Abstract: The Distributed Diffusion Kalman Filter (DDKF) algorithm in all its magnitude has earned great attention lately and has shown an elaborate way to address the issue of distributed optimization over networks. Estimation and tracking of a single state vector collectively by nodes have been the point of focus. In reality, however, there are several multi-task-oriented issues where the optimal state vector for each node may not be the same. Its objective is to know many related tasks simultaneously, rather than the typical single-task problems. This work considers sensor networks for distributed multi-task tracking in which individual nodes communicate with its immediate nodes. A diffusion-based distributed multi-task tracking algorithm is developed. This is done by implementing an unsupervised adaptive clustering process, which aids nodes in forming clusters and collaborating on tasks.
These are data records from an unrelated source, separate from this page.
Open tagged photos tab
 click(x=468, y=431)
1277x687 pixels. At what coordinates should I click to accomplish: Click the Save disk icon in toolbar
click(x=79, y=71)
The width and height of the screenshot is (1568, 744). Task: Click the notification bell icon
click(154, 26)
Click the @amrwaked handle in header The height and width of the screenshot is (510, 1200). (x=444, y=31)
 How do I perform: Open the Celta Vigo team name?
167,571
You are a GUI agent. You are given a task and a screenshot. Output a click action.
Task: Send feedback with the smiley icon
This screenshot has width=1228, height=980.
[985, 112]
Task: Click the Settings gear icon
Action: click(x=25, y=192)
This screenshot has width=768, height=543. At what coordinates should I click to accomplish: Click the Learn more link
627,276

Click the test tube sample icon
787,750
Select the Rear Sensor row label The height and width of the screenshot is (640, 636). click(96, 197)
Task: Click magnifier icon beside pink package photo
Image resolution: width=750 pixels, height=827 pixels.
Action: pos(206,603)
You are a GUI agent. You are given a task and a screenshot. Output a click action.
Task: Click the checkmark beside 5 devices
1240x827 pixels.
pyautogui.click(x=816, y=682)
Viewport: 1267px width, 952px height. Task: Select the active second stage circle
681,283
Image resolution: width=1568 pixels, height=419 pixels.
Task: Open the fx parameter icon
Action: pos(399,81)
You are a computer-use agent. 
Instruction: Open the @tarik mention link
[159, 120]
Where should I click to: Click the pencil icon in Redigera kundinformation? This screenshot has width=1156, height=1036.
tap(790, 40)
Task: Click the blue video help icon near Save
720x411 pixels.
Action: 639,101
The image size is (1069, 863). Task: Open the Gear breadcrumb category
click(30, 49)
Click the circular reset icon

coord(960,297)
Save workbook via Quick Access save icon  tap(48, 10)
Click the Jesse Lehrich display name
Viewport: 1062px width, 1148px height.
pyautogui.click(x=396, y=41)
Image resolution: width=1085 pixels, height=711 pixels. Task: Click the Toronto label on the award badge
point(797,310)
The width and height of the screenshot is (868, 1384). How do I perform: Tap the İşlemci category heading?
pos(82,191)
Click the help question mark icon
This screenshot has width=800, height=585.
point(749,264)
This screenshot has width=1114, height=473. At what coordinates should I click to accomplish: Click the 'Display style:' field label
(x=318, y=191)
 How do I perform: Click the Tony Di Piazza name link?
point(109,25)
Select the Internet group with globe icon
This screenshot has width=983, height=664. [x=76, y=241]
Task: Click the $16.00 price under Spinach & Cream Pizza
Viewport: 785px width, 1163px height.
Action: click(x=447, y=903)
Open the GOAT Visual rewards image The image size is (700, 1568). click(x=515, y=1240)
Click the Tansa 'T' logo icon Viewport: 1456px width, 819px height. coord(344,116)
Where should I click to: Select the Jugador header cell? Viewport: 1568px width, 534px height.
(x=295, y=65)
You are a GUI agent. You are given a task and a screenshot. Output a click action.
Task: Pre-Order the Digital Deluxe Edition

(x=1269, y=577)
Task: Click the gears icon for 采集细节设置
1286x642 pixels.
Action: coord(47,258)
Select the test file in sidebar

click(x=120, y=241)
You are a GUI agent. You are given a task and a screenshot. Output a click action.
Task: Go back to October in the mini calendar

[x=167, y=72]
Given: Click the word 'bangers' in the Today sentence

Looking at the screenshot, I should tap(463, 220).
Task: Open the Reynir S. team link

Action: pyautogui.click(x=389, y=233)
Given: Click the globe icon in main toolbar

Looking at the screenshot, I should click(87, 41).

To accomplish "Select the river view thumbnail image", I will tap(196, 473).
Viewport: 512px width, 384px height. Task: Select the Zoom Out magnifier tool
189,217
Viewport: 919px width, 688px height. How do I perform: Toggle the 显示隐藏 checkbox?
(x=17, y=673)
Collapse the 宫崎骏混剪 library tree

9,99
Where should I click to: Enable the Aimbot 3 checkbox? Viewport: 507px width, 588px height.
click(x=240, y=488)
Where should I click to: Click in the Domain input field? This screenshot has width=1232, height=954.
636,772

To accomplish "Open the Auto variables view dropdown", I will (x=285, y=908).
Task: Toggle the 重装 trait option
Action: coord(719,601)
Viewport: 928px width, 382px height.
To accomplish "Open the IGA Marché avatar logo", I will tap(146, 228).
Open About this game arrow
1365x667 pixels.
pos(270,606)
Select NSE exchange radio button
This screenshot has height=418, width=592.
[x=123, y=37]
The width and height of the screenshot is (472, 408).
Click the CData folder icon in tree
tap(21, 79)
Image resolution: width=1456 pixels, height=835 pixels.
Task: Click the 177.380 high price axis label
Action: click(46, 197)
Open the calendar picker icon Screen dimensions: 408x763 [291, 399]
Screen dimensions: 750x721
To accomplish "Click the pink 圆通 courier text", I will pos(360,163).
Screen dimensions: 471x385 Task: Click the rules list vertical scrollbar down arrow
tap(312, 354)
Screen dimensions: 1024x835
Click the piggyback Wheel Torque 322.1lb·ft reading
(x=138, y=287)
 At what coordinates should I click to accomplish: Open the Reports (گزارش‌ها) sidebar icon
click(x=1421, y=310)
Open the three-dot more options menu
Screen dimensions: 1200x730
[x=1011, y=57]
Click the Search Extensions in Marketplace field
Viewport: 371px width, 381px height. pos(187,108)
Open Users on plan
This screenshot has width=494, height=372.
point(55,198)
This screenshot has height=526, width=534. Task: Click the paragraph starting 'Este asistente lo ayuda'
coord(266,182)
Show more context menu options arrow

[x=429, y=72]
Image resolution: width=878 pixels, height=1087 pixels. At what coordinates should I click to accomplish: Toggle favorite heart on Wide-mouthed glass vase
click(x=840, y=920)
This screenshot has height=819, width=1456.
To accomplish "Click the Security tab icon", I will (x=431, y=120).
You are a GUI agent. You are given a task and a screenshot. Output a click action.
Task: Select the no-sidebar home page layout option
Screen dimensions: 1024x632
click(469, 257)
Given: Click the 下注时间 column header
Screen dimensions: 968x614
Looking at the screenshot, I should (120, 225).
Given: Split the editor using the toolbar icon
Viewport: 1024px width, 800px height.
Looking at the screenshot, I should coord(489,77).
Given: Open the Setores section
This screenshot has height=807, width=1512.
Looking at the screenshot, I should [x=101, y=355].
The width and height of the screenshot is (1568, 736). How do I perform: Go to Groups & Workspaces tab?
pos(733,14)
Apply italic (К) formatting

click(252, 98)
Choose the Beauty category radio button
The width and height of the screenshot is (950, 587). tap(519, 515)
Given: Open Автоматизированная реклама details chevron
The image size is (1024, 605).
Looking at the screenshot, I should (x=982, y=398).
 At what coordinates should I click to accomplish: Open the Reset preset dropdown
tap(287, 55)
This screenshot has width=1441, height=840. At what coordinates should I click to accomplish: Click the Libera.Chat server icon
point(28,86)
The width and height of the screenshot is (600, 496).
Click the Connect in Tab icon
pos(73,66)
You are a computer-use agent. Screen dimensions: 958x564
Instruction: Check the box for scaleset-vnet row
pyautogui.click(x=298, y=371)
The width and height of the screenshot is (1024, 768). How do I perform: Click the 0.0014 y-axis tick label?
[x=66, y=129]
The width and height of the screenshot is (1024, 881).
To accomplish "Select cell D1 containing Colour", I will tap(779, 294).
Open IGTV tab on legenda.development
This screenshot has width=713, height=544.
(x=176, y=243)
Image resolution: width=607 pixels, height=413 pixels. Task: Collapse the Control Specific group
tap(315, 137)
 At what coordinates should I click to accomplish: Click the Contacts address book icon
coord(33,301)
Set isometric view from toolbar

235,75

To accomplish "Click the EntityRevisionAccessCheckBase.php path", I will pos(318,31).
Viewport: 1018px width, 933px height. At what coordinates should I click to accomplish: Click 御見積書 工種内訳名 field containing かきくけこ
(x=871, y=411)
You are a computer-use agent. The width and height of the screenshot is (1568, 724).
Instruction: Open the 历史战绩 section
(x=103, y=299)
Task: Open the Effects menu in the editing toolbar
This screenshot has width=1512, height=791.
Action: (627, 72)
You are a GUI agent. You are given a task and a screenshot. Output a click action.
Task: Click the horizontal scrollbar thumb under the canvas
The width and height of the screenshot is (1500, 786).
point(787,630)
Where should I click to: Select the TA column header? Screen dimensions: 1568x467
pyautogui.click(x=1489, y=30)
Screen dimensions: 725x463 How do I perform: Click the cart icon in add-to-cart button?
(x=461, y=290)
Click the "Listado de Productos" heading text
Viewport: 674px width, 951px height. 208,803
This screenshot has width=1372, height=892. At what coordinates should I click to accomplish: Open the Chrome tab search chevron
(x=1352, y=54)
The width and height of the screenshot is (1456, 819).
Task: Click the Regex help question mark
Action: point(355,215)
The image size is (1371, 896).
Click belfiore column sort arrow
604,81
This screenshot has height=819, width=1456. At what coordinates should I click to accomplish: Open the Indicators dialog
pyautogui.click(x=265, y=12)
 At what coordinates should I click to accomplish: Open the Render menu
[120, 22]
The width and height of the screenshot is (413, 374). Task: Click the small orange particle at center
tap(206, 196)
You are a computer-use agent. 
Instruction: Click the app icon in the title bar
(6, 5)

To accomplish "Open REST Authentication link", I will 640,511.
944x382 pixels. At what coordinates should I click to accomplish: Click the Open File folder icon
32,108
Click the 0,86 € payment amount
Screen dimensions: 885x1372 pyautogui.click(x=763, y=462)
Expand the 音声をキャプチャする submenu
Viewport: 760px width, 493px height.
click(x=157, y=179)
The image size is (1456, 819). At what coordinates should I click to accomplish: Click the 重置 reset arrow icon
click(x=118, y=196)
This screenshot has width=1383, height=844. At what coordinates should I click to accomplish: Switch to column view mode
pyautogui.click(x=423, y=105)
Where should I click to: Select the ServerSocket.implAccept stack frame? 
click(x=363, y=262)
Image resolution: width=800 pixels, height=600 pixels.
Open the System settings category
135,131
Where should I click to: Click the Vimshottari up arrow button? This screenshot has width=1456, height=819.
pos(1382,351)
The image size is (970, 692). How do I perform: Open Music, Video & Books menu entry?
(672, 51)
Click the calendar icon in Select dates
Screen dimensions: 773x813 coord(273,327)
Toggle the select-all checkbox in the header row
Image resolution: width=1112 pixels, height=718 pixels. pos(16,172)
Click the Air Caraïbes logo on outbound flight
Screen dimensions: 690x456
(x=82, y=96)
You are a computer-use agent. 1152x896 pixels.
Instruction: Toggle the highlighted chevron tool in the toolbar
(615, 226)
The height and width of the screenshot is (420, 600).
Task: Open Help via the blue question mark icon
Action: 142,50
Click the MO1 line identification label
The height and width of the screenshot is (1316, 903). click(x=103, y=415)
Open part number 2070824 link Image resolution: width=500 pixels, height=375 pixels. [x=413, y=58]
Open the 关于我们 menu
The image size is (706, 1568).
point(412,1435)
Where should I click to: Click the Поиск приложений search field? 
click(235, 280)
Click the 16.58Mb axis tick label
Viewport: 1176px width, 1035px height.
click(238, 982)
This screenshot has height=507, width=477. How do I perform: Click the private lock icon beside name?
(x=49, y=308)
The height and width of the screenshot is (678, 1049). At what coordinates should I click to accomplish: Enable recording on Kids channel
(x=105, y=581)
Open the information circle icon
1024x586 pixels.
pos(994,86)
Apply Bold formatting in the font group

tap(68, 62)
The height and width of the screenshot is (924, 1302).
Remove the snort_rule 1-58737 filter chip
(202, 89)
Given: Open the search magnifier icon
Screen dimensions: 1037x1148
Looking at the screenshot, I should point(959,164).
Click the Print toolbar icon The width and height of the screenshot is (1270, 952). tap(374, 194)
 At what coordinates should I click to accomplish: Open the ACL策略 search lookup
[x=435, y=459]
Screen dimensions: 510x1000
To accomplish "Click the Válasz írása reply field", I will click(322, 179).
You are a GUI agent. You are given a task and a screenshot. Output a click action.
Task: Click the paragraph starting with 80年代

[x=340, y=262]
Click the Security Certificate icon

For distributed target tracking, an adaptive clustering approach, which gives agents the ability to identify and select through adaptive adjustments of combination weights nodes who to collaborate with and who not to in order to estimate the common state vector. This gave rise to an effective level of cooperation for improving state vector estimation accuracy, especially in cases where a cluster's background experience is unknown. To demonstrate the efficiency of our algorithm, computer simulations were conducted. Comparison has been carried out for the Diffusion Kalman Filter multitask with respect to the Adapt then combine (ATC) diffusion schemes utilizing both static and adaptive combination weights. Results showed that the ATC diffusion schemes algorithm has great performance with the adaptive combiners as compared to static combiners.